Debêntures e marcos regulatórios fortalecem segurança jurídica para o setor
O Plano de Transformação Ecológica alcançou a marca de mais de R$ 500 bilhões mobilizados até 2025, combinando recursos públicos e capital privado para impulsionar o financiamento sustentável no Brasil, segundo balanço divulgado pelo Ministério da Fazenda nesta sexta-feira (3). O governo afirma que a estratégia consolida uma nova base de crescimento econômico voltada à inovação, sustentabilidade e justiça social, com destaque para a ampliação de instrumentos financeiros verdes.
Entre os principais avanços está a emissão de títulos verdes, que somaram US$ 5,5 bilhões e reforçaram o Fundo Clima, gerido pelo BNDES, ampliando em 316 vezes sua capacidade desde 2020. Atualmente, o fundo dispõe de R$ 27 bilhões para projetos de transição energética, infraestrutura verde e adaptação climática. Também foram destinados R$ 30,7 bilhões a fundos de ciência, tecnologia e inovação, voltados a projetos de alto risco tecnológico. No campo dos investimentos privados, o Eco Invest mobilizou R$ 140 bilhões em quatro leilões, enquanto debêntures incentivadas alcançaram R$ 396 bilhões entre 2023 e 2026.

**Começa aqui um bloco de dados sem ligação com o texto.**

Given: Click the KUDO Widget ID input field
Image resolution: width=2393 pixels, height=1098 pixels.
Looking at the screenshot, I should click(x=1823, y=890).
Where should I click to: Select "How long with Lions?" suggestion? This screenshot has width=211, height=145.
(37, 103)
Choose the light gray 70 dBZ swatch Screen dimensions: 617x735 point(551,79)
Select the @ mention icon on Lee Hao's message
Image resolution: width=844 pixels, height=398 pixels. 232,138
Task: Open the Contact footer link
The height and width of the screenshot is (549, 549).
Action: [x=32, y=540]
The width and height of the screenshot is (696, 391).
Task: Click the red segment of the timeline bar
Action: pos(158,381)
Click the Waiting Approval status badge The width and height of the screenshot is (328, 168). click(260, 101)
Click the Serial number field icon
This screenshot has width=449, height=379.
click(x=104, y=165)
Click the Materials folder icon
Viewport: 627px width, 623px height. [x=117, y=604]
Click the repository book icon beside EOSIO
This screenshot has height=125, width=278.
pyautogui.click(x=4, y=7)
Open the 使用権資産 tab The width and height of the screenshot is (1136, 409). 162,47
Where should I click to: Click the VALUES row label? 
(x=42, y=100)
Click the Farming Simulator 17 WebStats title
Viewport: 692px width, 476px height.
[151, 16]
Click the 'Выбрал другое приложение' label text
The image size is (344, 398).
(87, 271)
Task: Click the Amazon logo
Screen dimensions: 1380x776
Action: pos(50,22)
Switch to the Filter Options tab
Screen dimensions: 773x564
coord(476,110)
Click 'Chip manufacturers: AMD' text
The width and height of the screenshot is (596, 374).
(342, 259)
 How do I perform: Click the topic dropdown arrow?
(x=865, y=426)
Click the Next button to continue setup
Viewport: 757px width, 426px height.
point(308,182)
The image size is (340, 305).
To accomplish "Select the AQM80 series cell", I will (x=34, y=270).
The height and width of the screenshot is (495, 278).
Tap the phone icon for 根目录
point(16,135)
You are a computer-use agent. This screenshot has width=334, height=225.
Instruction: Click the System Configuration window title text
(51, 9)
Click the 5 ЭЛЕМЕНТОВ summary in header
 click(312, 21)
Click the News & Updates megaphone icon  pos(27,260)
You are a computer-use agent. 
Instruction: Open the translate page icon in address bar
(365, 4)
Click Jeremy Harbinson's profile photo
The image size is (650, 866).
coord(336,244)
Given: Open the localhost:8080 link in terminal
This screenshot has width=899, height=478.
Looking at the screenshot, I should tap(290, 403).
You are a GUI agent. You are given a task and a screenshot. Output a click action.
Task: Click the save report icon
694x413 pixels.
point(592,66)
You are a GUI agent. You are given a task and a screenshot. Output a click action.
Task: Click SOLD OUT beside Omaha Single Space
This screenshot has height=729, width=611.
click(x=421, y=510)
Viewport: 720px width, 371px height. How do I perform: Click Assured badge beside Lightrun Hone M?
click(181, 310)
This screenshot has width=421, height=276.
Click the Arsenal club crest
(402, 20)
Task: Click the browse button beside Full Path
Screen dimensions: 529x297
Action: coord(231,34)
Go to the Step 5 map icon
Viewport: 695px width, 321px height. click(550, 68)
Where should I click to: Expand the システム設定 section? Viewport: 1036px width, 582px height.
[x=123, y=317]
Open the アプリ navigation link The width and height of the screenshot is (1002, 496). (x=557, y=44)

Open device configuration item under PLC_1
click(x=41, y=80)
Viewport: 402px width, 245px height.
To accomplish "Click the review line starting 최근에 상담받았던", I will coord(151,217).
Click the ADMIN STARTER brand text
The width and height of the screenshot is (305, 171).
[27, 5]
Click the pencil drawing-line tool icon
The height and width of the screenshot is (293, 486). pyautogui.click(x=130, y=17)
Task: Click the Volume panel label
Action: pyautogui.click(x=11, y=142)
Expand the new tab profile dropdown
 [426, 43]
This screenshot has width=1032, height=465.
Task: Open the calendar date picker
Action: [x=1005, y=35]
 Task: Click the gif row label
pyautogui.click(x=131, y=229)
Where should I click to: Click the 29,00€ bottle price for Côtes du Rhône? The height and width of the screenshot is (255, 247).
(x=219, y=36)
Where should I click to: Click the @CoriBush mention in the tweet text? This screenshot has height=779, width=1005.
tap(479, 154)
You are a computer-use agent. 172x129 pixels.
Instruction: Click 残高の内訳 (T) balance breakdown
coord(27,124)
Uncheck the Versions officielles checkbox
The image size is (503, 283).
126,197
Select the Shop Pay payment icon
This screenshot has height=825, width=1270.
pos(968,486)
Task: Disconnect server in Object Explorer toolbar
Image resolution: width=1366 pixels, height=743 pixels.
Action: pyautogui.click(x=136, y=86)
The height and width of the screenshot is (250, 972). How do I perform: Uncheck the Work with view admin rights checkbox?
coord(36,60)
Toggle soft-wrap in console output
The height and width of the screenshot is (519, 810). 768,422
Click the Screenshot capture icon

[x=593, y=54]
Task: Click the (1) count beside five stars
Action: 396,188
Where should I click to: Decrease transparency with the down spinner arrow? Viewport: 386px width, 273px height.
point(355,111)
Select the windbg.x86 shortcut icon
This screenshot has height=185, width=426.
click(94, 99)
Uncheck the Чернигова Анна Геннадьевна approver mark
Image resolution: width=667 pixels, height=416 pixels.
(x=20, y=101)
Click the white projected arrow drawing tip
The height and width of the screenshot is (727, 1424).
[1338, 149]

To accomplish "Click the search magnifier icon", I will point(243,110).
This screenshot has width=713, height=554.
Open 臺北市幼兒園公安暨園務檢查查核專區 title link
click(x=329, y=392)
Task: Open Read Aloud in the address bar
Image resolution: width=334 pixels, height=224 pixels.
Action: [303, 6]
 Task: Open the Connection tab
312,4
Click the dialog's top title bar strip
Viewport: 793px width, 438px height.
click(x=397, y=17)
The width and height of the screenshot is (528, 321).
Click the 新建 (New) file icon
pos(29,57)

A Plataforma Brasil de Investimentos Climáticos já articula 22 projetos com potencial de US$ 26 bilhões. O governo também destaca avanços regulatórios como o Sistema Brasileiro de Comércio de Emissões e a Taxonomia Sustentável. Segundo o Ministério da Fazenda, essas medidas ampliam a segurança jurídica e fortalecem a confiança dos investidores no país.